Protection against cybercrime comes down to three things – people, process and technology.

Challenges in Protecting Organizations Against Cybercrime

In today’s marketplace, there is no shortage of cybersecurity technology. Studies indicate that the average enterprise company has 80 or so security technology tools. While this does provide increased protection, this proliferation has also led to increased operational complexity and cost.

Simply implementing technology does not assure strong protection – robust processes are required to ensure that cyberthreats are identified and resolved as quickly as possible. The proliferation of tools makes this more challenging resulting in an increasing requirement to automate processes and workflow to detect and eradicate the threats. Automated Intelligence (AI) and Machine Learning capabilities are now a major focus in the war against cybercrime.
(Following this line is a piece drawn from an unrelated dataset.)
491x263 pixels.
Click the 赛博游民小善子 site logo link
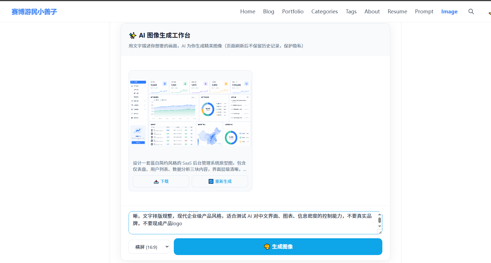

While people, process and technology are all important factors in a cybersecurity strategy, this article focuses on the increasing shortage of talent in this field – perhaps the greatest issue facing the cybersecurity industry today. Many studies have been conducted recently on this topic. Here are a few key data points:

  • According to a recent Deloitte study, the demand for cyber talent in Canada is climbing by seven per cent annually and estimates there will be more than 5,000 cybersecurity roles to fill between 2018 and 2021. Deloitte says the skills shortage is part of a global problem where the cybersecurity workforce gap is expected to stand at 1.8 million by 2022.
  • In response to a global survey by the Enterprise Strategy Group to more than 600 IT and cybersecurity professionals, respondents indicated that cybersecurity represents the biggest area where their organizations have a problematic shortage of skills. This trend has been growing year over year with 51% of respondents claiming their organization have a problematic shortage of cybersecurity skills (compared to 23% in 2014).
  • Colleges and Universities continue to have challenges keeping up with the demand for cybersecurity professionals and incorporating the newest skills into their curriculum. Even if someone does graduate with a focus in cybersecurity, their expertise may not be up-to-date with the latest threats or industry knowledge. Co-op programs help with this to some degree.

Dealing with the Shortage of Cybersecurity Talent

So, how are forward-looking companies dealing with this skills shortage?

  • Consolidating and integrating security technologies.
  • Moving toward technologies with advanced analytics, artificial intelligence and machine learning.
  • Automating and orchestrating processes to reduce human intervention and increase response/remediation times.
  • Taking a “portfolio management” approach to security by taking stock of their people, skills, and limitations and managing accordingly through contracting third parties or outsourcing specific security controls and operations to third parties.
  • Investing in their people via increased compensation, investing in career development, mentoring and training.
  • Take a multi-dimensional approach by hiring both cyber specialists and training others on the job.

Conclusion: Given the perilous and ever-changing cyberthreat landscape and the aggressive push toward digital transformation, the cybersecurity skills shortage represents a very serious threat to corporations and society at large. This situation also provides an opportunity for Coreio as we continue to join the fight against cybercrime as we build our Advisory Services capabilities in the cybersecurity space.